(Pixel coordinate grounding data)
■ ■ ■ ■ ■

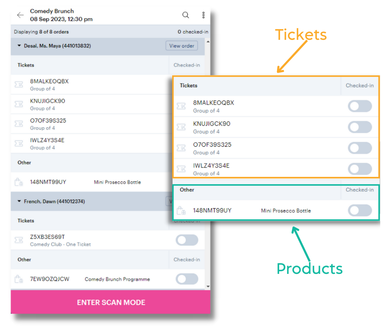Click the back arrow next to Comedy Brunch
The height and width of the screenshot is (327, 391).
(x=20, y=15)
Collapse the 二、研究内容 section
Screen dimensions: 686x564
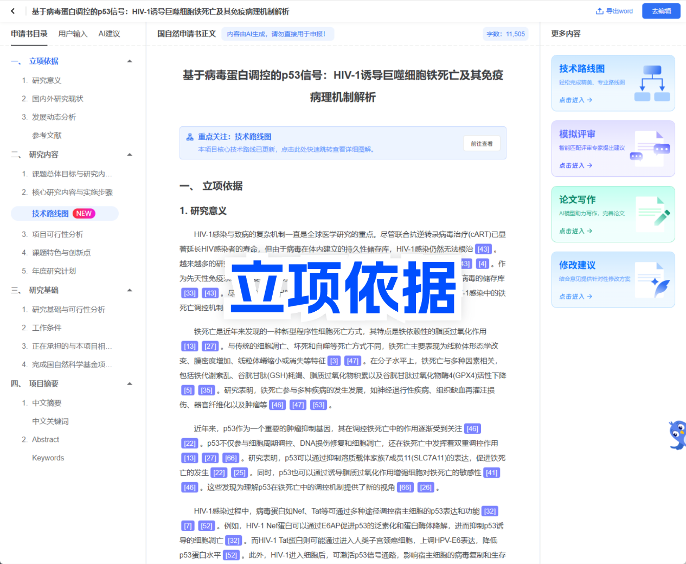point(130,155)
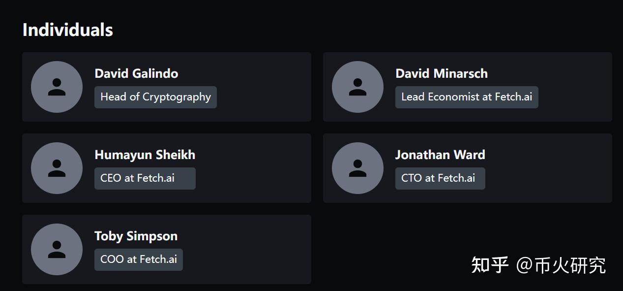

■ ■ ■ ■ ■

Your answer must be exactly the lines from the one with "Collapse the 二、研究内容 section" through the final line of the data, with no pictures in it.

Collapse the 二、研究内容 section
Screen dimensions: 686x564
point(130,155)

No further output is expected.